Gorton’s meditations take on a contemporary romanticism towards Melbourne and contrast it with the history of empire.
Poet and Oxford scholar Lisa Gorton began writing Empirical in 2014 when the Victorian government planned an eight-lane highway through Melbourne’s Royal Park. By uncovering maps, newspapers and pictures, Gorton tries to understand how a feeling for place originates.
A young city on ancient land; Melbourne has built its colonial history through industrialisation to wilfully forget its predecessors.
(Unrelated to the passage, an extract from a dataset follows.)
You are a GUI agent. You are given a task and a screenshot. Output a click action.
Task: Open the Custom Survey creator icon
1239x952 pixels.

Cultural heritage consultants at the time said it ‘would not appear to have been of great likely attraction to Aboriginal past populations given its distance to local watercourses.’
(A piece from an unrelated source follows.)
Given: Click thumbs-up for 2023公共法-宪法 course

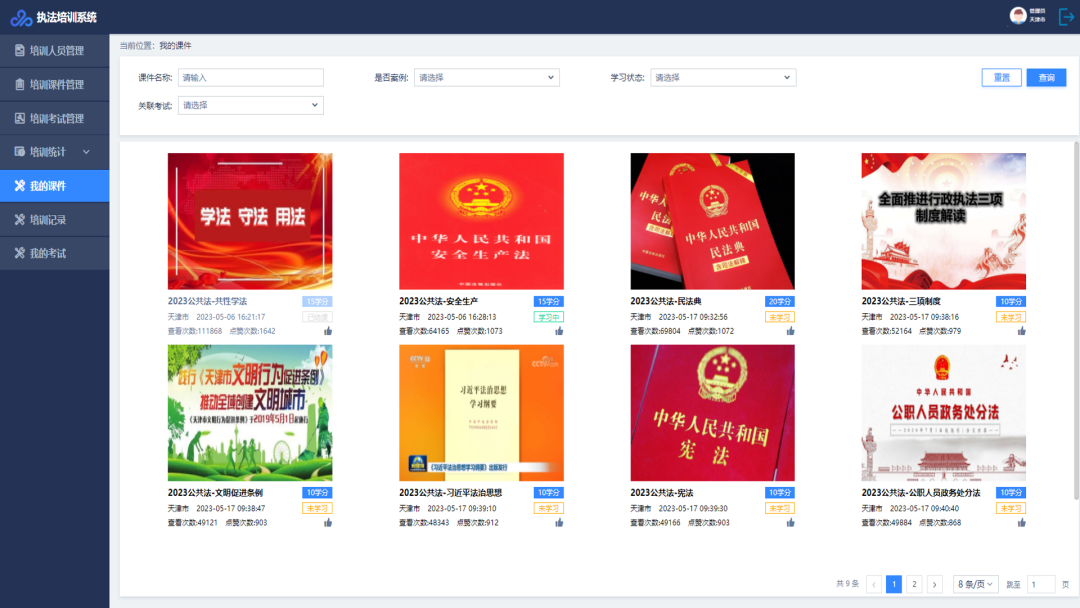Looking at the screenshot, I should pos(791,523).
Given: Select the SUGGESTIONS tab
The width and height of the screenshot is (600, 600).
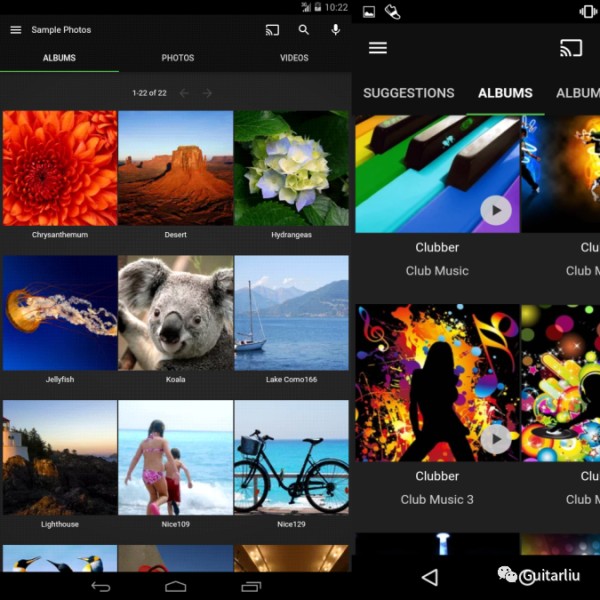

Gorton’s seven poems, ‘Empirical I – VII’, then the longer ‘Royal Park’, were composed in the year she frequently walked through the area where swamplands were drained for playing fields and storm drains and a golf course and railway line have superseded the Moonee Moonee chain of ponds.
The second half of Empirical is Gorton’s meditation on Crystal Palace in Hyde Park, London – ‘a showcase of empire, commodified, and closed in glass.’ But what started as a meditation on the admired landmark turned the author to the poetry of Rimbaud and Coleridge and the idea of country, queen and god.
Gorton writes about the statue of Aphrodite as a symbol of the ‘beauty of the world, objectified, fought over, broken, on display’. Colonial history shapes much of the world that settlers took for their own, and Empirical teaches us to appreciate a different beauty no longer in its original form.
Having completed her PhD on the poetry of John Donne at Oxford University, Gorton does require some previous knowledge of fine poetry to be understood fully. Perhaps it’s more a book for the lover of poetry than natural things, although many of her poems’ intentions do draw back to the landscape of Royal Park.
Empirical enlivens the excessively rigid, the monuments which stare back at us if we look back at them hard enough. It shows how much we miss when objects are built to become stagnant, measured then observed. Gorton’s meditations on the empirical take on a contemporary romanticism towards Melbourne and its natural landscape and contrast it with the history of the empire as it sees itself.
Lisa Gorton lives in Melbourne. Her debut collection of poetry, Press Release, won the Victorian Premier’s Literary Award, while her next, Hotel Hyperion, won the Philip Hodgins Memorial Medal. The Life of Houses was her debut novel about a family whose generations live out their lives in the one house.